_Provided records_
....

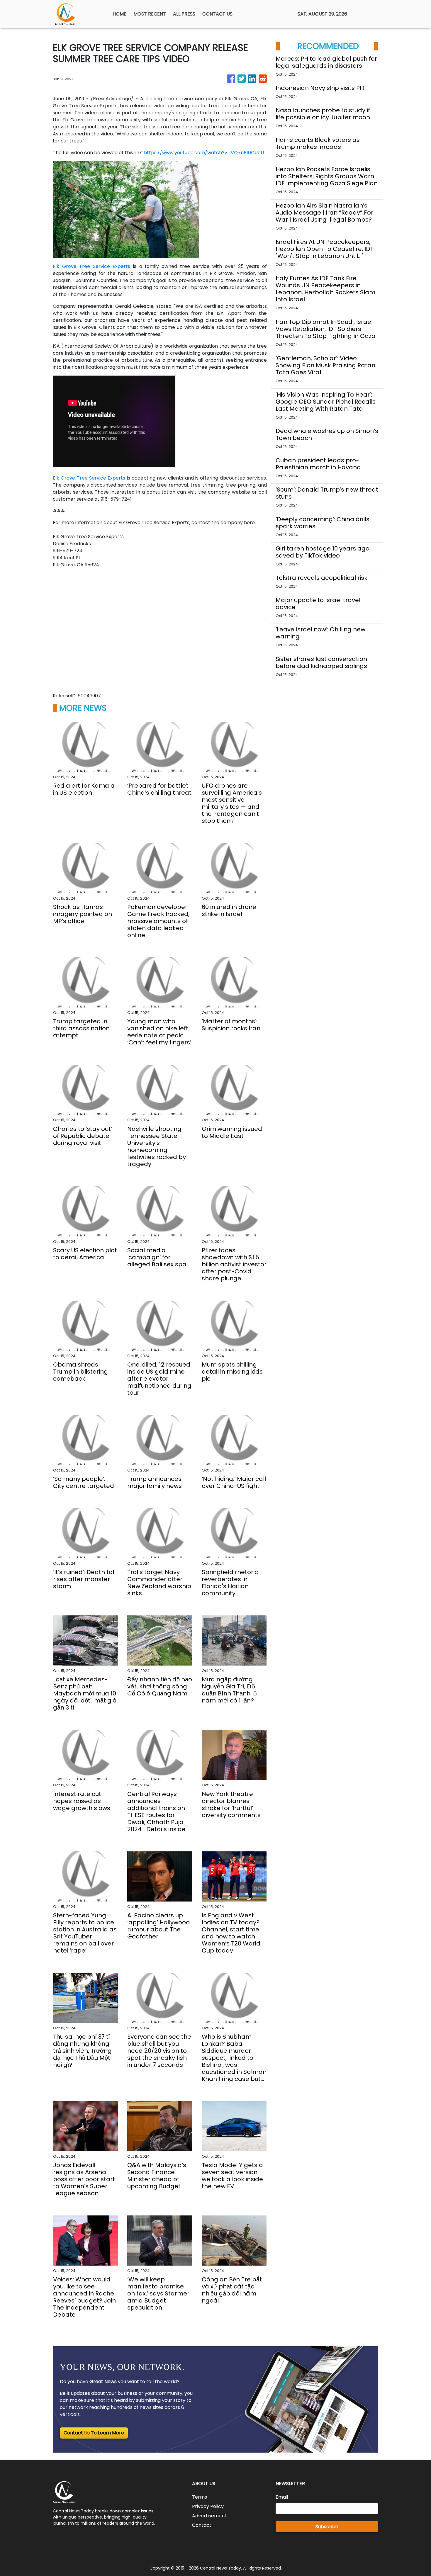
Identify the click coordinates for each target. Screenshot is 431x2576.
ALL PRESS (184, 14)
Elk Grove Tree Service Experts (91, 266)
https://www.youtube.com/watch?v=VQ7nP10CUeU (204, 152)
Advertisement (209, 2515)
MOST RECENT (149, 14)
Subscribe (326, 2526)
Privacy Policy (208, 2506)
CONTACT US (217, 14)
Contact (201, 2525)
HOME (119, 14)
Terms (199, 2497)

....

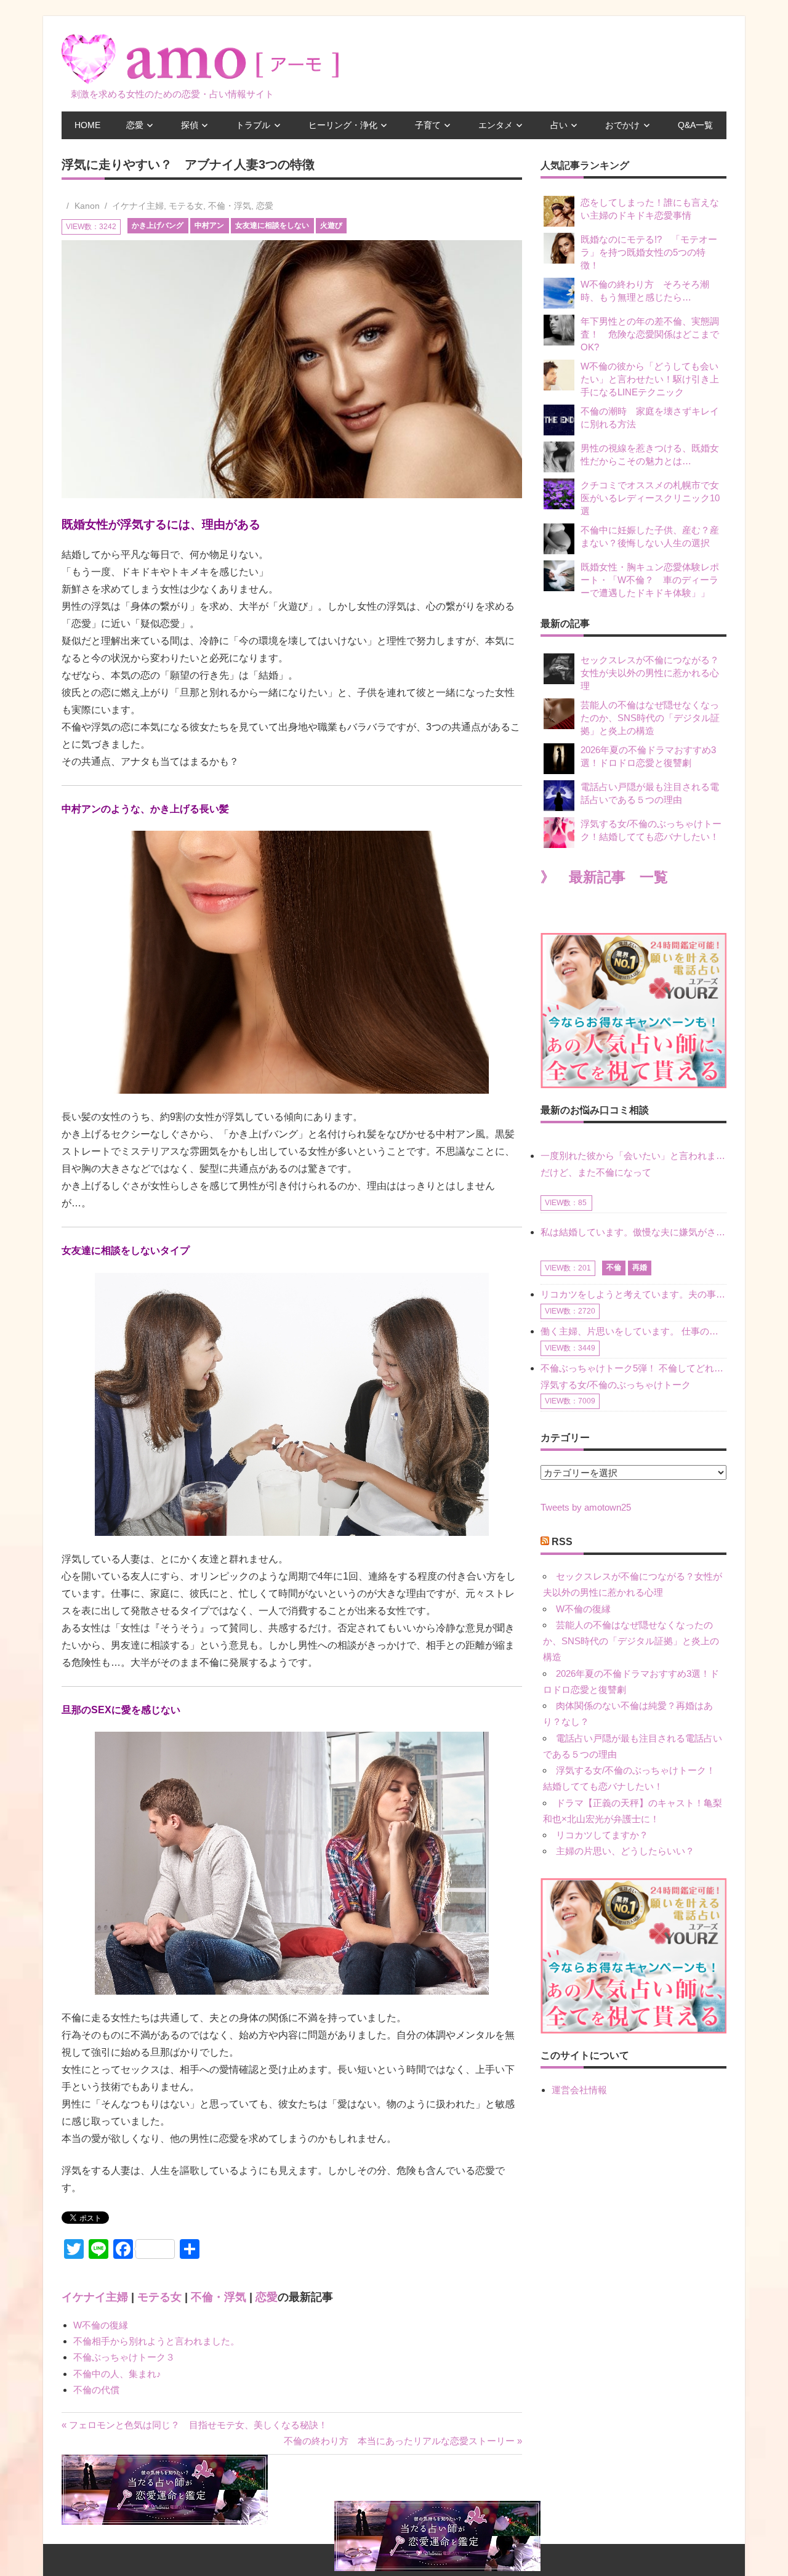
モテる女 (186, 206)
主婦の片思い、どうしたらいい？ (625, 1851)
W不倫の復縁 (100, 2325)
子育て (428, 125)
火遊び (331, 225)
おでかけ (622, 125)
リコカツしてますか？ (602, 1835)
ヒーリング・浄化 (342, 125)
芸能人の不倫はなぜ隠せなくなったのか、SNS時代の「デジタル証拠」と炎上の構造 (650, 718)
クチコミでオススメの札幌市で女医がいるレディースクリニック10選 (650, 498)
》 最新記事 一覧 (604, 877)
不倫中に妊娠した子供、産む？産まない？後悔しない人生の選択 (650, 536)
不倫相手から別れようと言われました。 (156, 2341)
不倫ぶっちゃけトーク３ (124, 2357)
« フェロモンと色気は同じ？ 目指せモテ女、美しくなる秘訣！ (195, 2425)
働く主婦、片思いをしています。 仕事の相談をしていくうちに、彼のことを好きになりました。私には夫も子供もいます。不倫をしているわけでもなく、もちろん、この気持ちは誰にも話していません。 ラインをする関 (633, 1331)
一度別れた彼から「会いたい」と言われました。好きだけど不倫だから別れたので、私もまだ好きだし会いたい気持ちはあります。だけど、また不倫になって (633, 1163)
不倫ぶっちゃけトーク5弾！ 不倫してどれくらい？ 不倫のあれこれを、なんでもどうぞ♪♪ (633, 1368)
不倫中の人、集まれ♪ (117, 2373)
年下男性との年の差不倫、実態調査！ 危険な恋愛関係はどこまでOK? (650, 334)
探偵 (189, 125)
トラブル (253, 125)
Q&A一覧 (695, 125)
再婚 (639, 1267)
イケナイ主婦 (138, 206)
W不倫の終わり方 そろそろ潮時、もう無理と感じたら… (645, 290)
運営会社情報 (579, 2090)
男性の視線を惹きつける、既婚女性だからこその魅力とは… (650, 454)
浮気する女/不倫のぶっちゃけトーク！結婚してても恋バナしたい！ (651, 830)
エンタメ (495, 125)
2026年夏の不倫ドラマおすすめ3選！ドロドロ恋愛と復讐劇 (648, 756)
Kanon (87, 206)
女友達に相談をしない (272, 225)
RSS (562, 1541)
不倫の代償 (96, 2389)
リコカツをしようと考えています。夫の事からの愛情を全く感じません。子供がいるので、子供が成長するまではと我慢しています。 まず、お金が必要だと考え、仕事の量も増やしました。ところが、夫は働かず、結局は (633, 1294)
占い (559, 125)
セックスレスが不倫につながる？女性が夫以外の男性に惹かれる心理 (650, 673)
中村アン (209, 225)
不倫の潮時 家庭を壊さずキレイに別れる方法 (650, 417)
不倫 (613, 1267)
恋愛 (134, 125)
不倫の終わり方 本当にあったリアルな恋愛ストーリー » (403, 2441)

....

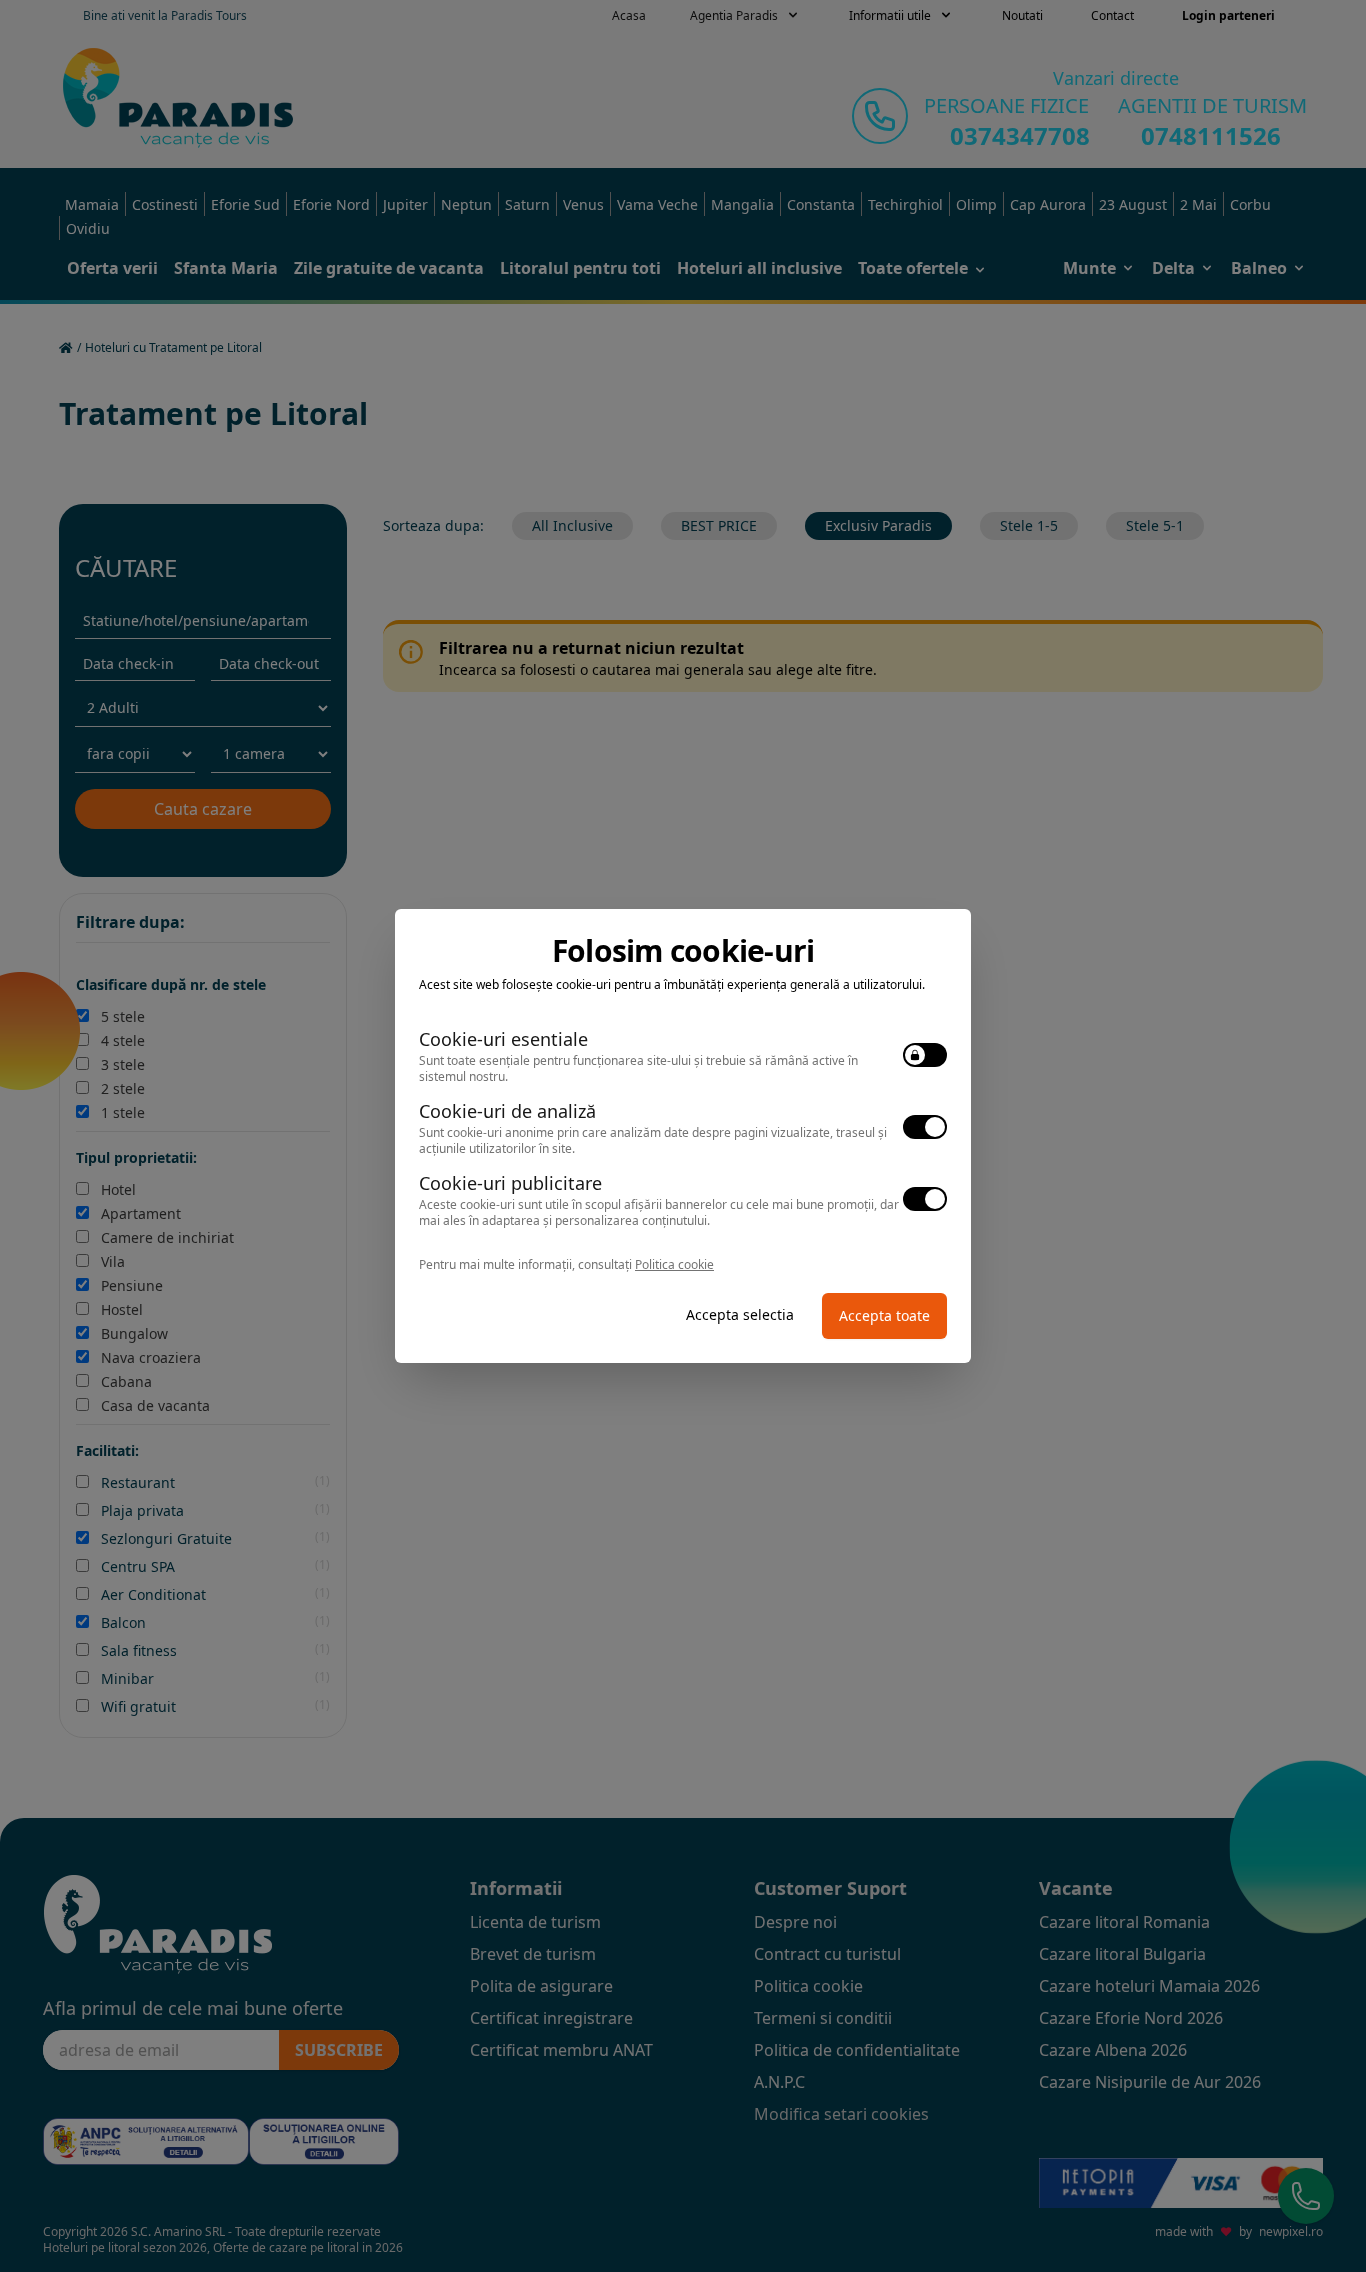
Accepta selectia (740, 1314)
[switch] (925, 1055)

....

_Task brief_
In the listing above, the lines from the one containing "主婦の片思い、どうしたらいい？ (625, 1851)" through the one containing "男性の視線を惹きつける、既婚女性だからこその魅力とは… (650, 454)" must be set down exactly, with no other lines.

_Expected answer_
主婦の片思い、どうしたらいい？ (625, 1851)
W不倫の復縁 (100, 2325)
子育て (428, 125)
火遊び (331, 225)
おでかけ (622, 125)
リコカツしてますか？ (602, 1835)
ヒーリング・浄化 (342, 125)
芸能人の不倫はなぜ隠せなくなったのか、SNS時代の「デジタル証拠」と炎上の構造 (650, 718)
クチコミでオススメの札幌市で女医がいるレディースクリニック10選 (650, 498)
》 最新記事 一覧 (604, 877)
不倫中に妊娠した子供、産む？産まない？後悔しない人生の選択 (650, 536)
不倫相手から別れようと言われました。 (156, 2341)
不倫ぶっちゃけトーク３ (124, 2357)
« フェロモンと色気は同じ？ 目指せモテ女、美しくなる秘訣！ (195, 2425)
働く主婦、片思いをしています。 仕事の相談をしていくうちに、彼のことを好きになりました。私には夫も子供もいます。不倫をしているわけでもなく、もちろん、この気持ちは誰にも話していません。 ラインをする関 (633, 1331)
一度別れた彼から「会いたい」と言われました。好きだけど不倫だから別れたので、私もまだ好きだし会いたい気持ちはあります。だけど、また不倫になって (633, 1163)
不倫ぶっちゃけトーク5弾！ 不倫してどれくらい？ 不倫のあれこれを、なんでもどうぞ♪♪ (633, 1368)
不倫中の人、集まれ♪ (117, 2373)
年下男性との年の差不倫、実態調査！ 危険な恋愛関係はどこまでOK? (650, 334)
探偵 (189, 125)
トラブル (253, 125)
Q&A一覧 (695, 125)
再婚 (639, 1267)
イケナイ主婦 (138, 206)
W不倫の終わり方 そろそろ潮時、もう無理と感じたら… (645, 290)
運営会社情報 (579, 2090)
男性の視線を惹きつける、既婚女性だからこその魅力とは… (650, 454)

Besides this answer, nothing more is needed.